======== Dataset records ========

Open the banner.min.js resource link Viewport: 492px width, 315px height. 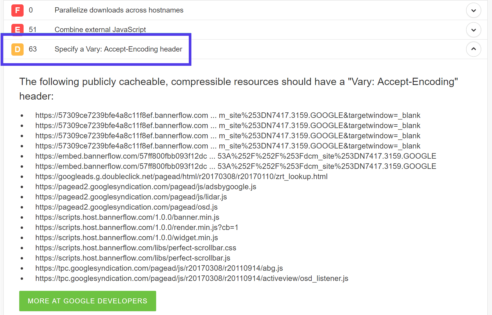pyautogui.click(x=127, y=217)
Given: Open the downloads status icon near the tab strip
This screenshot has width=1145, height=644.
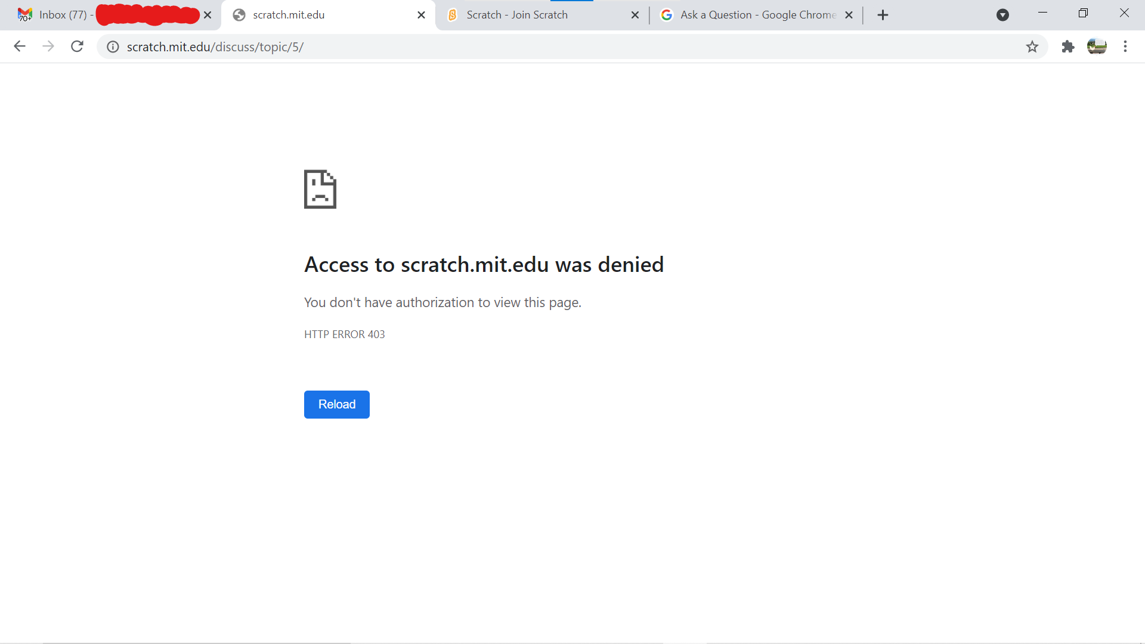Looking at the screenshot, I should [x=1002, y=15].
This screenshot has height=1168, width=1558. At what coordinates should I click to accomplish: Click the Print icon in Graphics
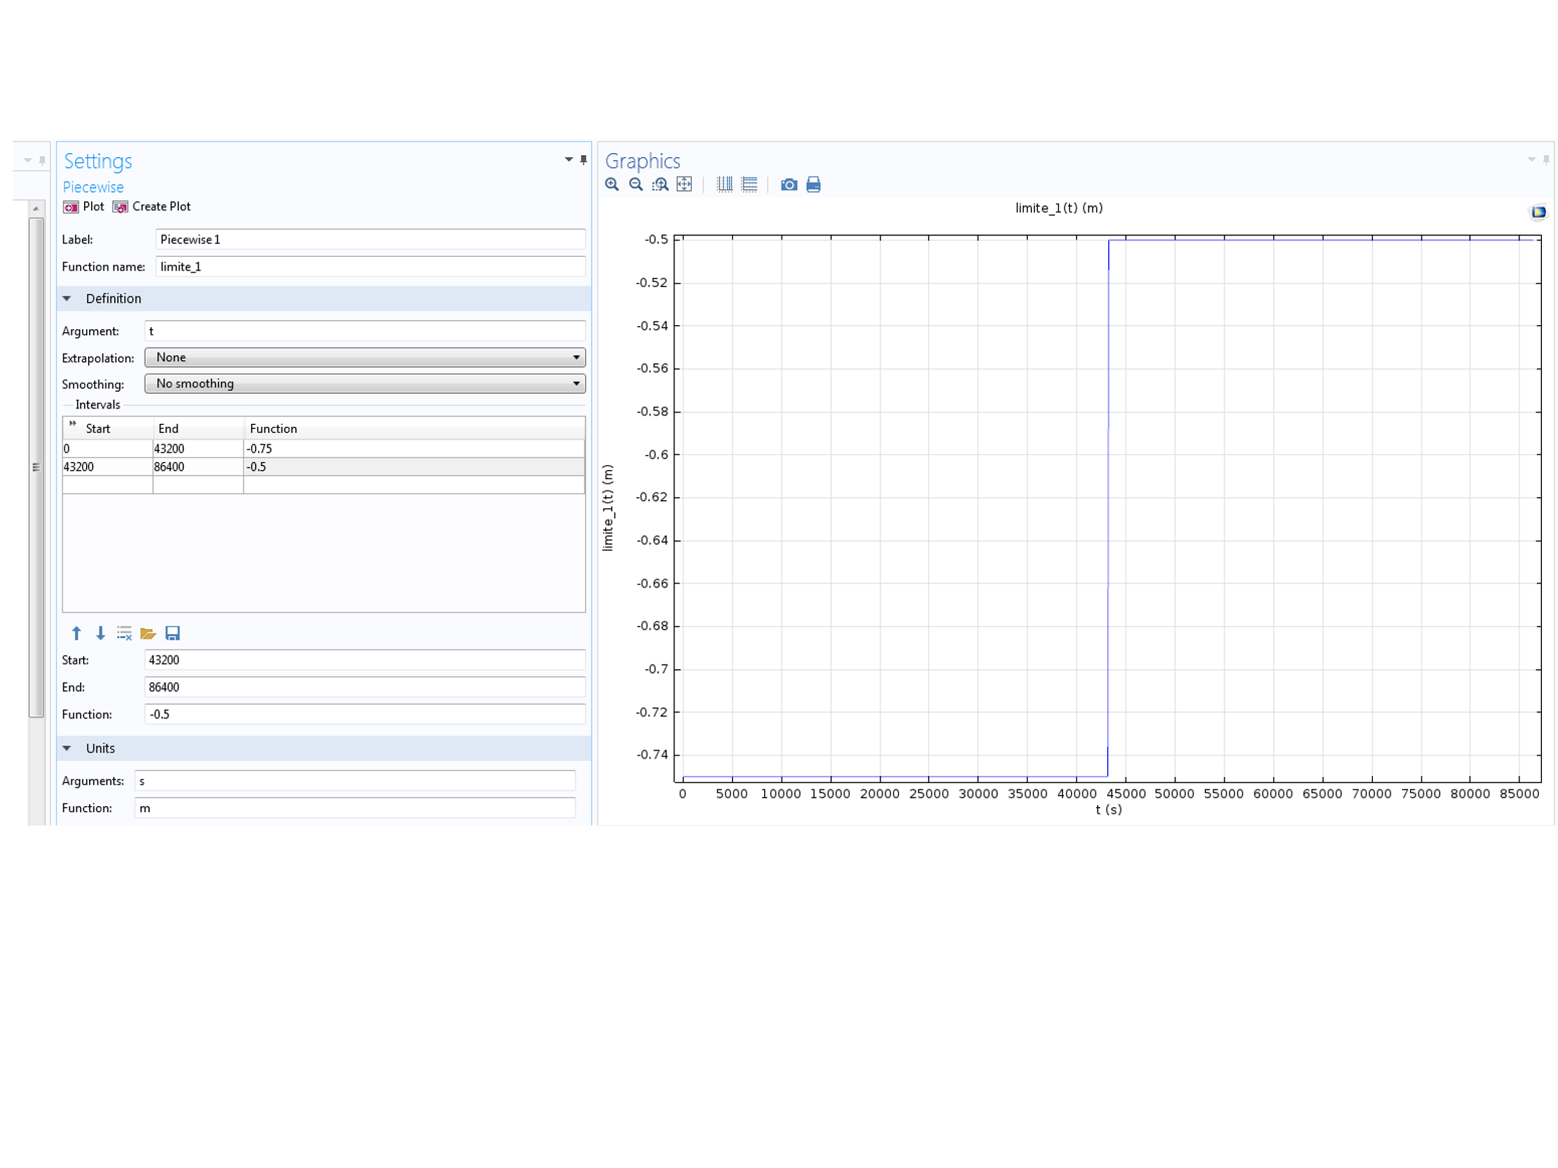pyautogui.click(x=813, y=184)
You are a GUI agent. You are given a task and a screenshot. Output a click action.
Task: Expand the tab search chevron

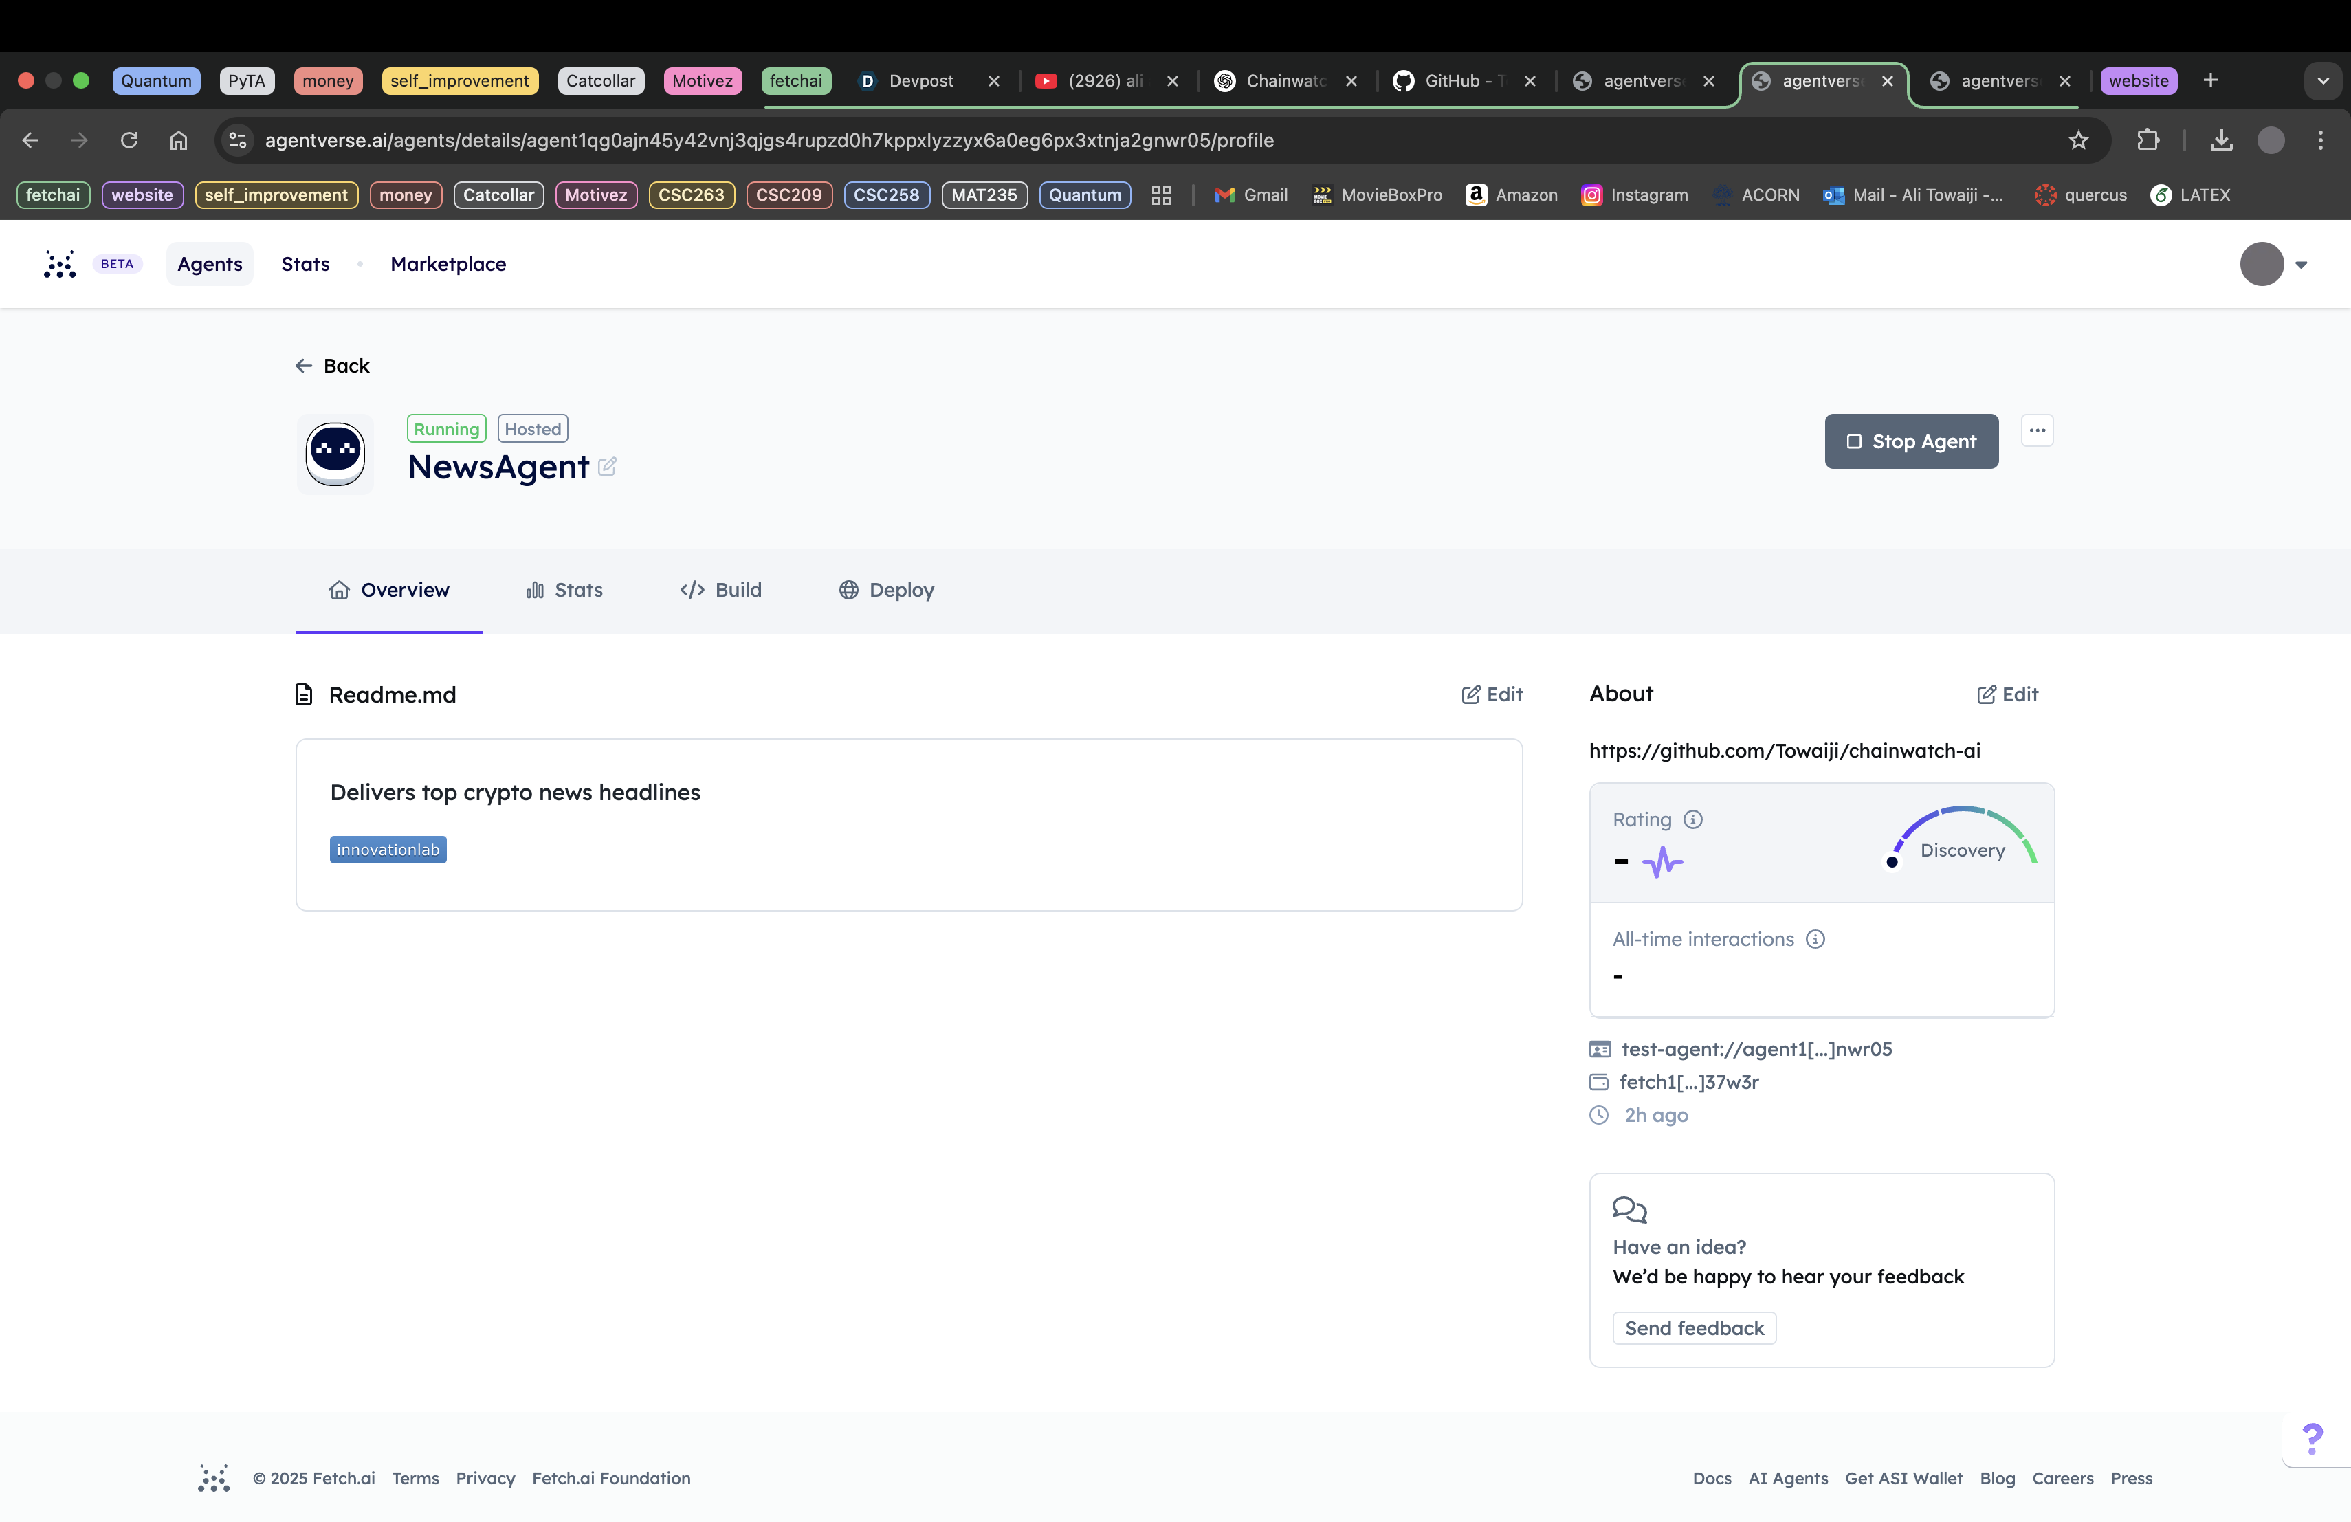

========

## How to complete this task
Your answer should consist solely of the lines from the one with "This screenshot has height=1168, width=1558." through the last line of the entries, restated word for word, with the pictures omitted.

## Exercise result
This screenshot has height=1168, width=1558. At what coordinates should I click to accomplish: Click the Print icon in Graphics
pyautogui.click(x=813, y=184)
You are a GUI agent. You are given a task and a screenshot. Output a click action.
Task: Expand the tab search chevron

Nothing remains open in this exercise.